TSMC adopts new lithography technique to push Moore's law to 20nm



As process nodes shrink, it’s become increasingly difficult for the major semiconductor foundries to offer compelling advantages at each new node. TSMC recently disclosed some additional information about how it intends to build 20nm chips using double patterning. The technique, while vital to constructing processors at this node, comes with some significant costs.


For nearly a decade, TSMC, GlobalFoundries, and Intel have collectively relied on argon-fluoride (ArF) lasers to etch microprocessor wafers. These lasers generate light at 193nm, deep in the ultraviolet range, and have been instrumental in driving the semiconductor industry from 90nm geometries down to 28nm. Unfortunately, 193nm light has reached its effective limit — transistor densities below 28nm are simply too small for 193nm light to etch.


In single-pattern lithography, a wafer is covered with a light-sensitive material, known as a photoresist. Light is then streamed through a patterned photomask (a template of the chip, essentially). The light strikes the photoresist and changes the chemical properties of the material. The wafer is then bathed in a chemical solution, which washes away the areas the light touched. This process is repeated multiple times, and the end result is (hopefully) a microprocessor.

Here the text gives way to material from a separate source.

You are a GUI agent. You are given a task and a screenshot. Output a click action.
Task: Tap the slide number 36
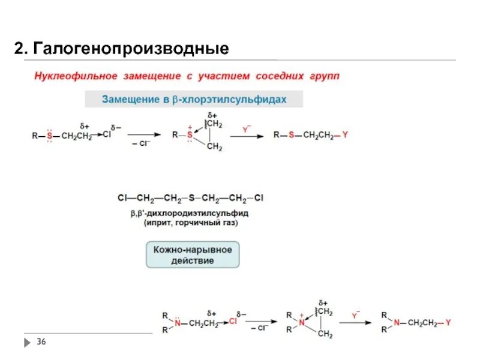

When the silicon features become too small relative to the wavelength of light being used to etch them, however, the defect density skyrockets. Double patterning — using two photomasks, each with half of a pattern — can correct this, as shown below.


double patterning


There are multiple types of double patterning and it can be used in different ways, which is why you may have heard the term before. Intel adopted it for critical areas at 45nm, when the rest of the industry was pushing immersion lithography. Then, at 32nm, TSMC and GlobalFoundries began using some double patterning, while Intel went with immersion lithography. What’s changing for TSMC at 20nm is that the company is adopting what’s called double pattern/double etch (2P2E).

The same cell area built with single exposure, double exposure, and double patterning. Note how the feature size and regularity improves at each step.


The big-picture takeaway from TSMC’s announcement is that while double patterning is already in use at 28nm, it’s going to be significantly more important at 20nm. Driving up the number of manufacturing steps per wafer slows down total production and increases cost, both in terms of wafers per hour and the additional tools required for the double patterning.


GlobalFoundries is also making greater use of double patterning at 20nm. Intel, meanwhile, uses the technique to a limited degree at 22nm, but has avoided the need to adopt it as widely. Chipzilla is expected to adopt double-patterning at 14nm, with TSMC and GF bringing FinFET to market sometime in 2016. Long term, everyone is hoping to get extreme ultraviolet (EUV) lithography off the ground, for reasons that this next graph makes obvious.


EUV’s wavelength, at 135nm, allows for single-patterning again — at least, for a little while. At 7nm, double-pattern EUV may be required, but that’s far enough ahead that Intel can afford to push it back. The biggest problem with double patterning, in the end, is that it’s very much an interim solution. We were never supposed to get stuck on 193nm for as long as we have; Intel was researching 157nm lithography when it began deploying 193nm back in 2003. Problems with scaling and production ultimately killed 157nm, EUV lithography faces serious ramp issues, and none of the alternative lithography approaches have proven commercially viable.


If EUV can’t be brought online in the near future, the major semiconductor manufacturers will be talking about quad-patterning by 14-16nm — and that’s enough of a cost increase that it could seriously damage the foundry model altogether. As the number of patterns increases, the chance of a mistake in mask-switching is higher, and with the space between transistors shrinking, even a tiny mistake will cause unsustainable defects.